2.5.1 Productionアプリケーションでのファクトリ・ベース・ルーティングについて

この項では、Productionサンプル・アプリケーションがどのようにファクトリ・ベース・ルーティングを使用するかを説明します。この機能の概要については、「ファクトリ・ベース・ルーティングの使用(CORBAサーバーのみ)」を参照してください。

ファクトリ・ベース・ルーティングを使用すると、Oracle Tuxedo CORBAのロード・バランシング機能およびスケーラビリティ機能を拡張できます。Productionサンプル・アプリケーションでは、ファクトリ・ベース・ルーティングを使用して、1つのマシンに1つの学生のサブセットを登録するリクエストを、別のマシンに別の学生のサブセットを登録するリクエストを送信できます。アプリケーションの処理機能を向上させると、アプリケーション内でのファクトリ・ベース・ルーティングを簡単に変更して、マシンをさらに追加できます。

Productionサンプル・アプリケーションでのファクトリ・ベース・ルーティングの実装に関する設計上の主な考慮事項は、ルーティングの基準となる値の選択です。Productionサンプル・アプリケーションは、次のようにファクトリ・ベース・ルーティングを使用します。

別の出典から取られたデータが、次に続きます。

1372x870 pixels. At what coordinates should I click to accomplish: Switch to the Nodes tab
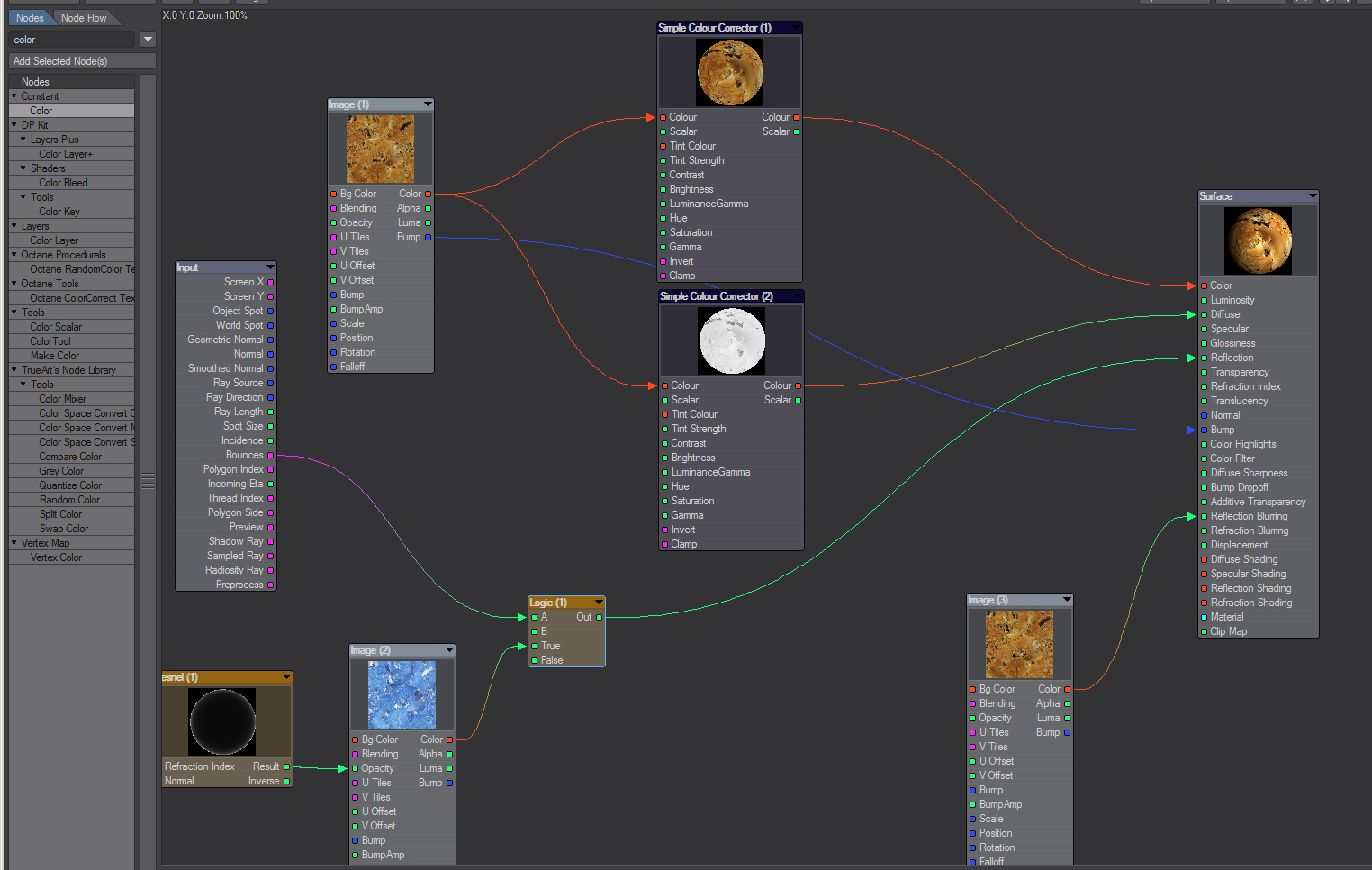[x=30, y=18]
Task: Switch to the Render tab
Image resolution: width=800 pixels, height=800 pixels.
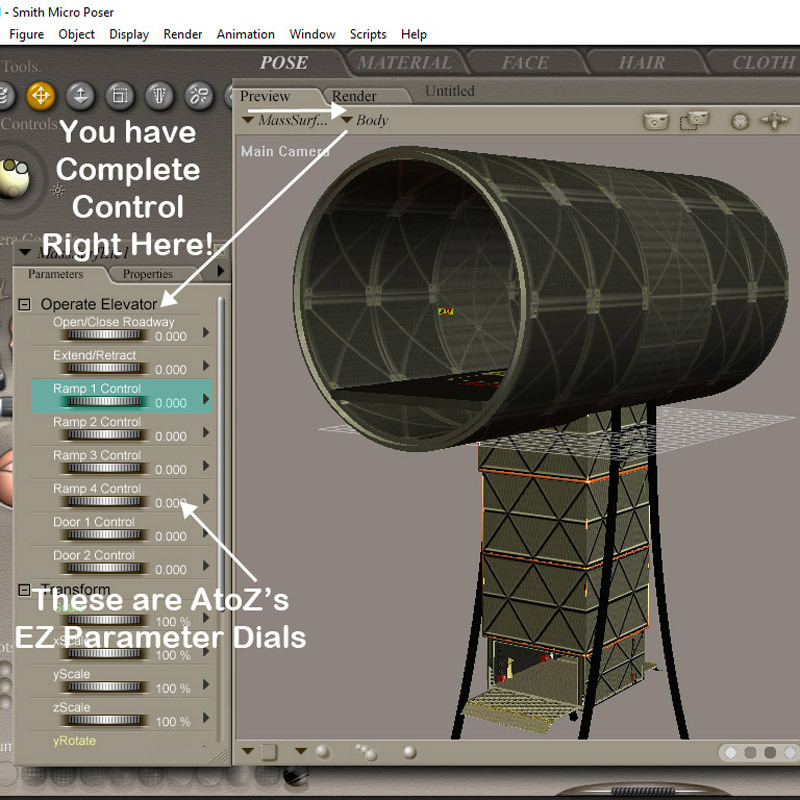Action: coord(354,96)
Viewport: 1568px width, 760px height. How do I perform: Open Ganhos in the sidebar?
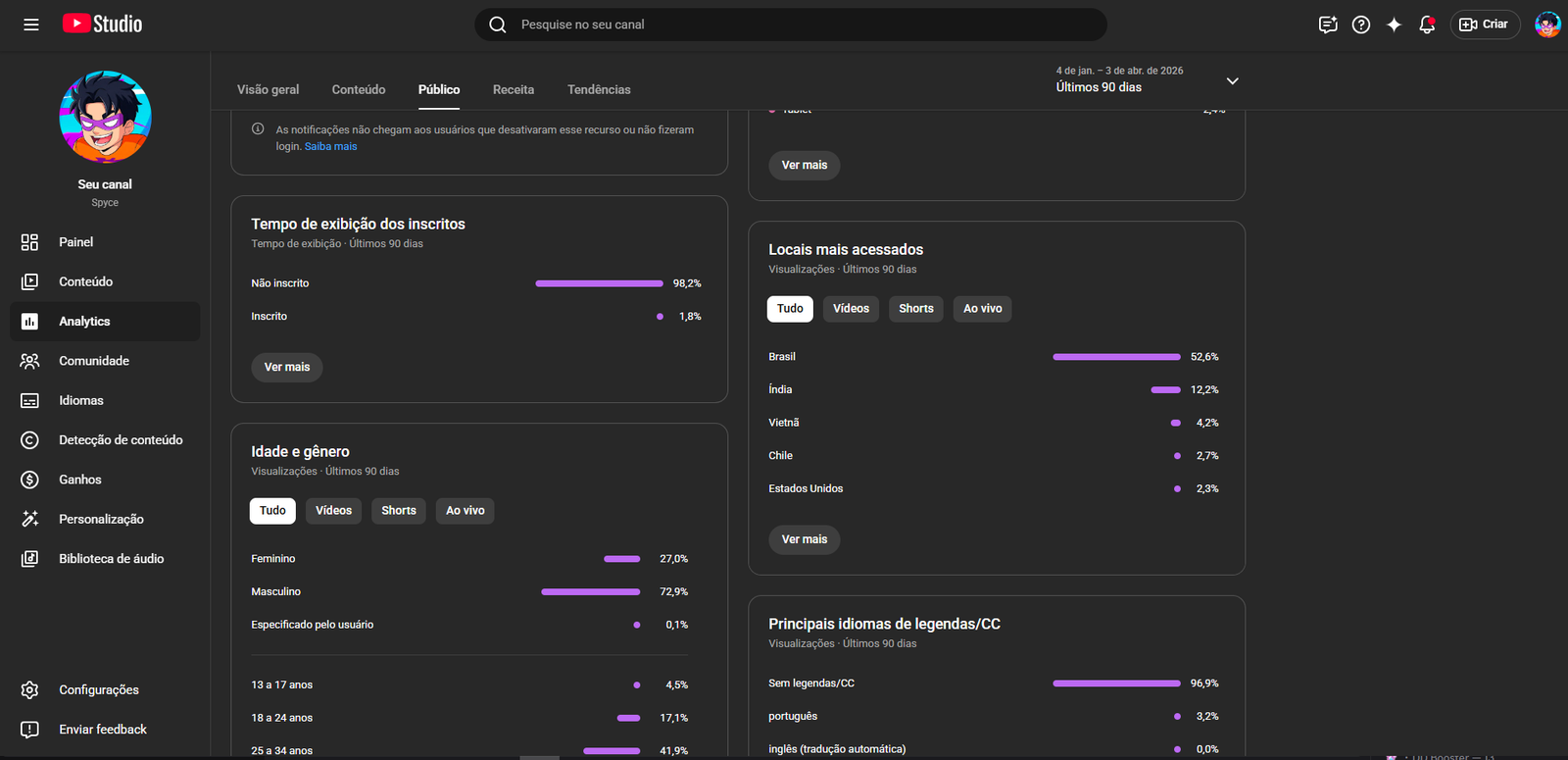click(x=80, y=480)
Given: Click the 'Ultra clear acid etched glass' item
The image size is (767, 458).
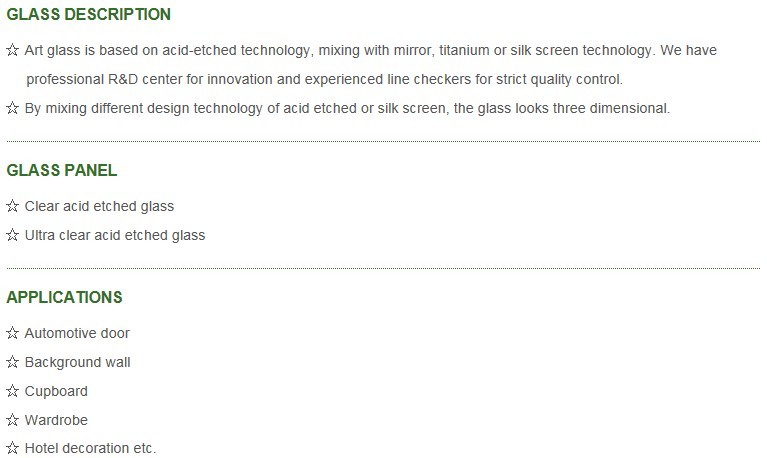Looking at the screenshot, I should pyautogui.click(x=115, y=235).
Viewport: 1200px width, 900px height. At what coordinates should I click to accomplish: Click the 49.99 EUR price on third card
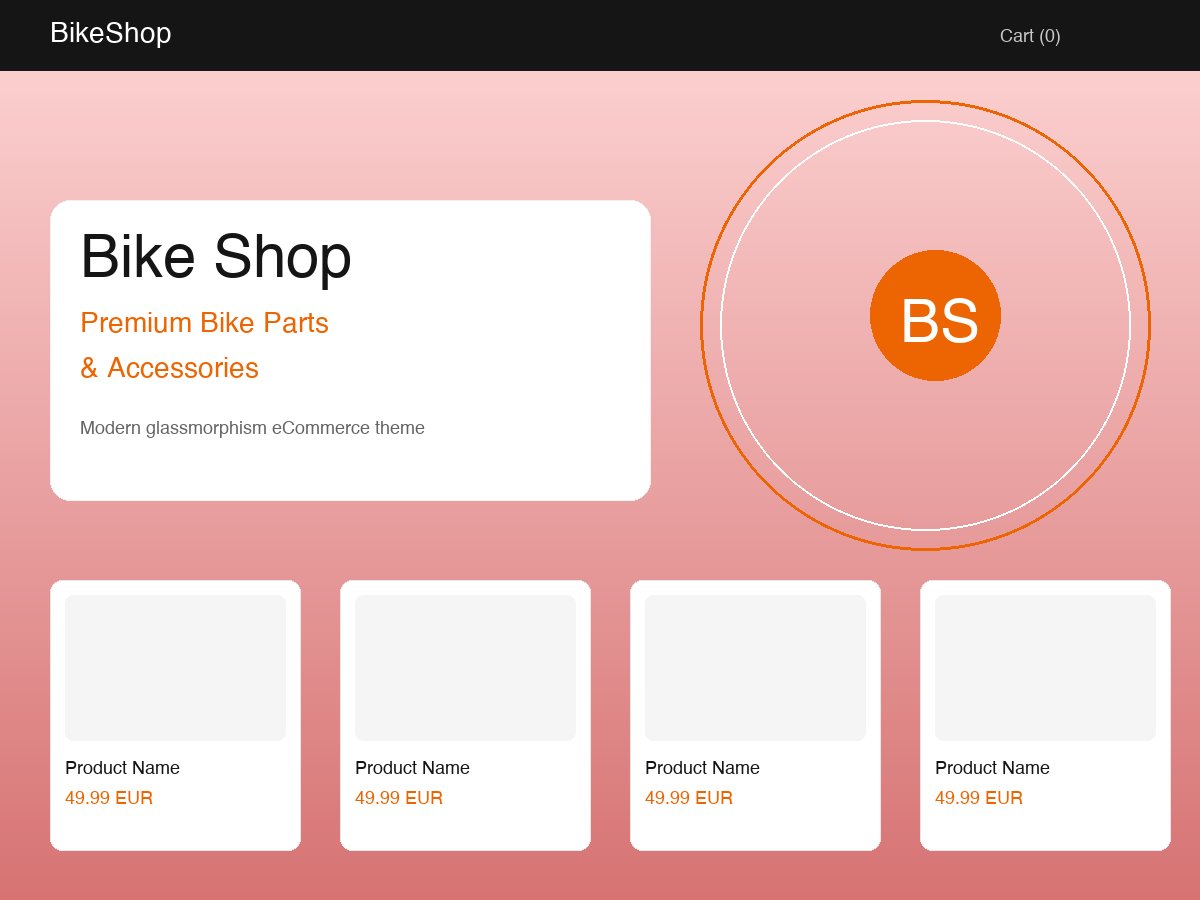click(x=689, y=798)
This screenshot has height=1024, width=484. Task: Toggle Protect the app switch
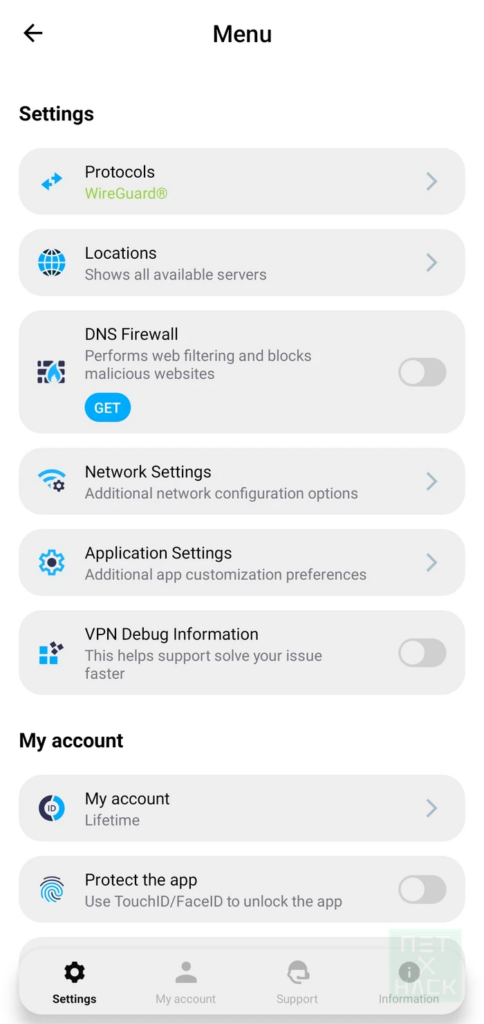pos(423,889)
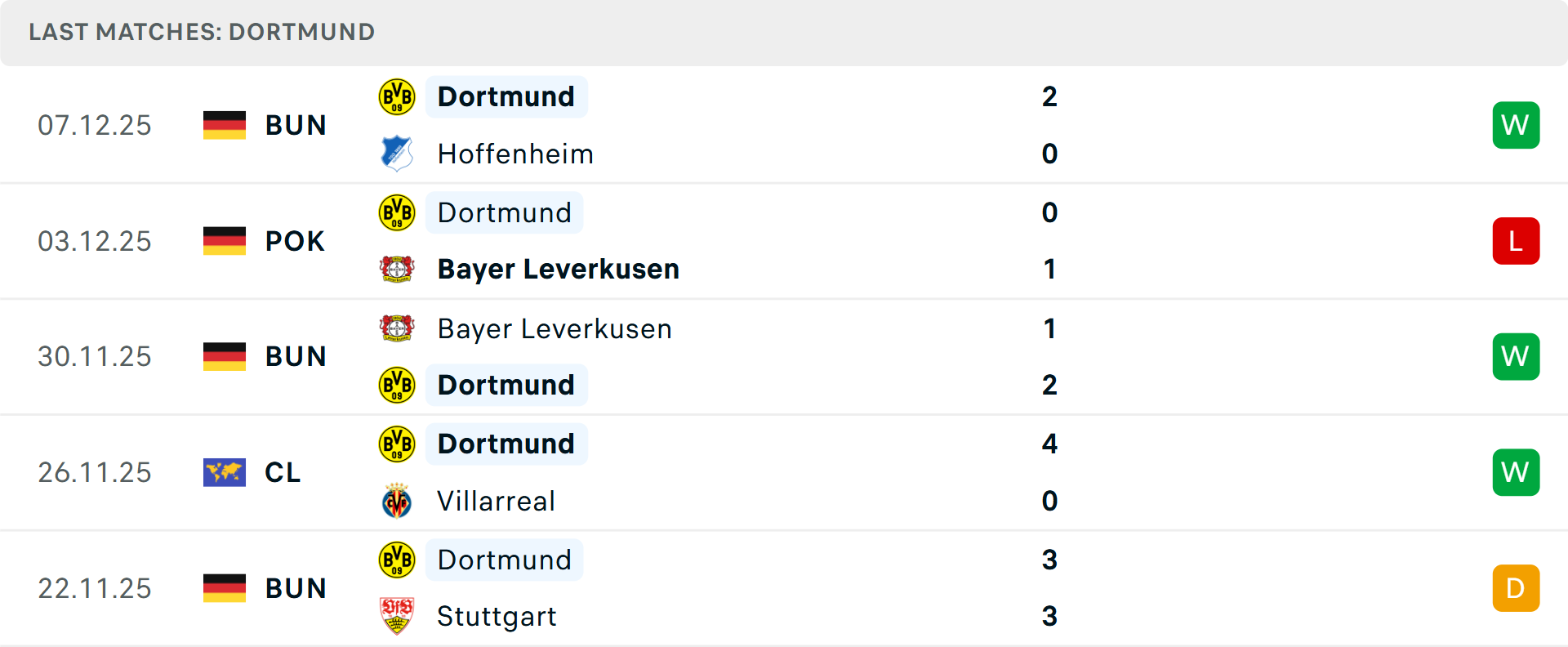This screenshot has width=1568, height=647.
Task: Click the 3-3 score of the Stuttgart match
Action: pyautogui.click(x=1050, y=587)
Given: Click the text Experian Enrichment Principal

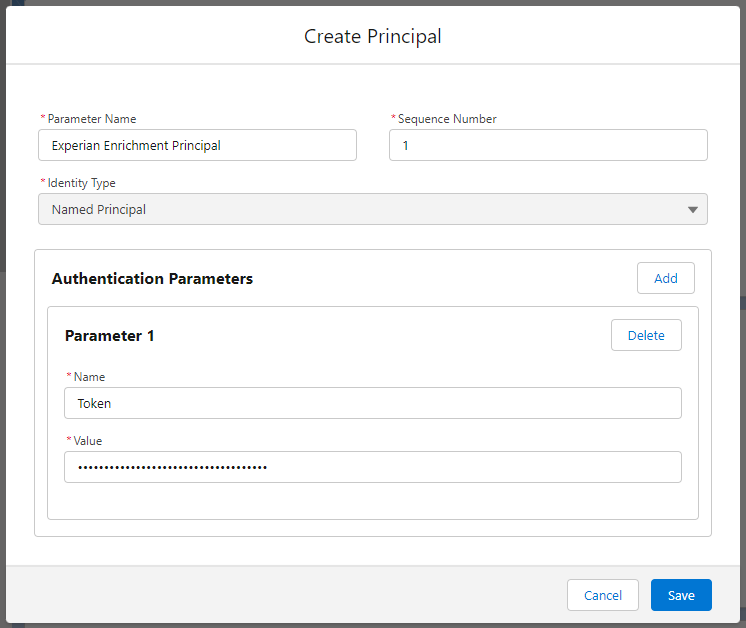Looking at the screenshot, I should (136, 146).
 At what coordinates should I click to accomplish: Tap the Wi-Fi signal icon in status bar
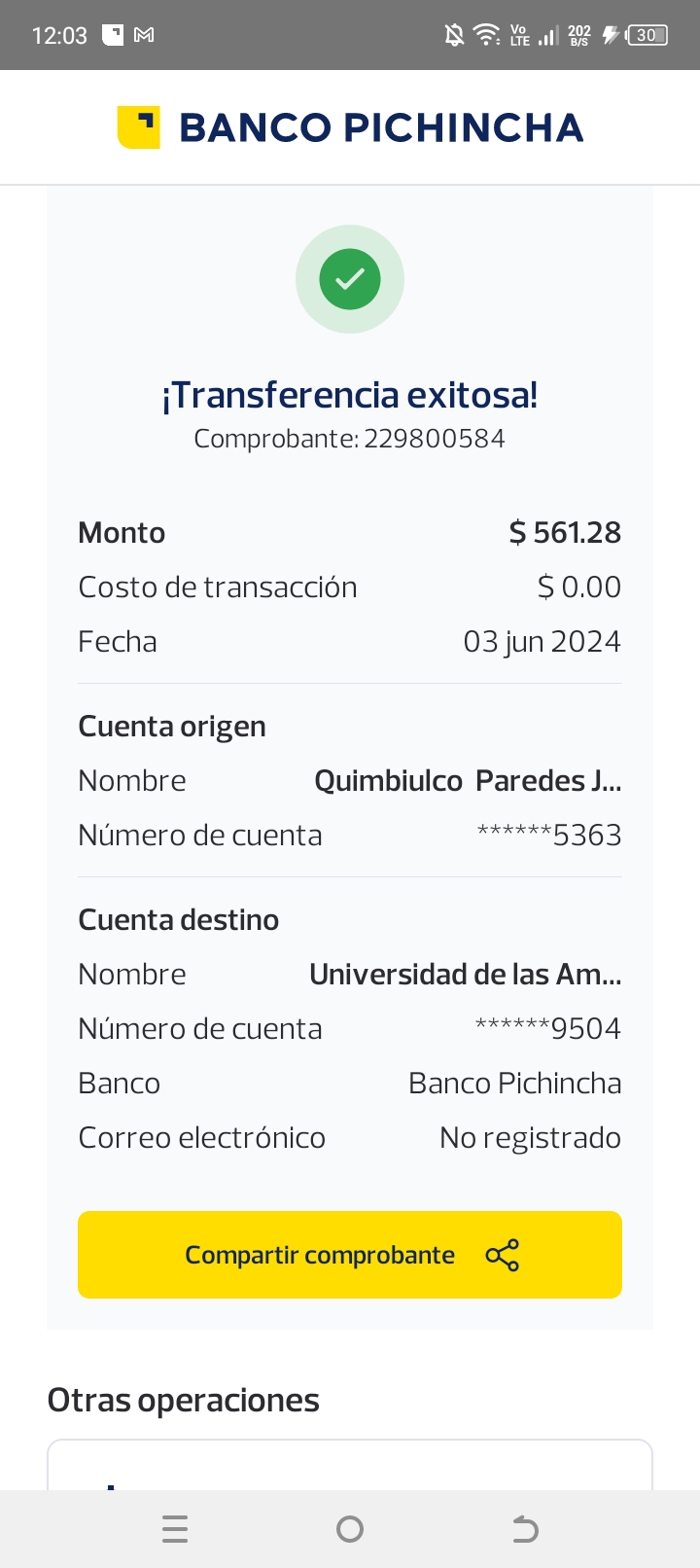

  • クライアント・アプリケーションからRegistrarオブジェクトへのリクエストは、学生IDに基づいてルーティングされます。IDが100001 - 100005の学生からのリクエストは、Productionマシン1にルーティングされます。IDが100006 - 100010の学生からのリクエストは、Productionマシン2にルーティングされます。
  • RegistrarオブジェクトからTellerオブジェクトへのリクエストは、口座番号に基づいてルーティングされます。200010から200014までの口座番号への支払いリクエストは、Productionマシン1にルーティングされます。200015から200019までの口座番号への支払いリクエストは、Productionマシン2にルーティングされます。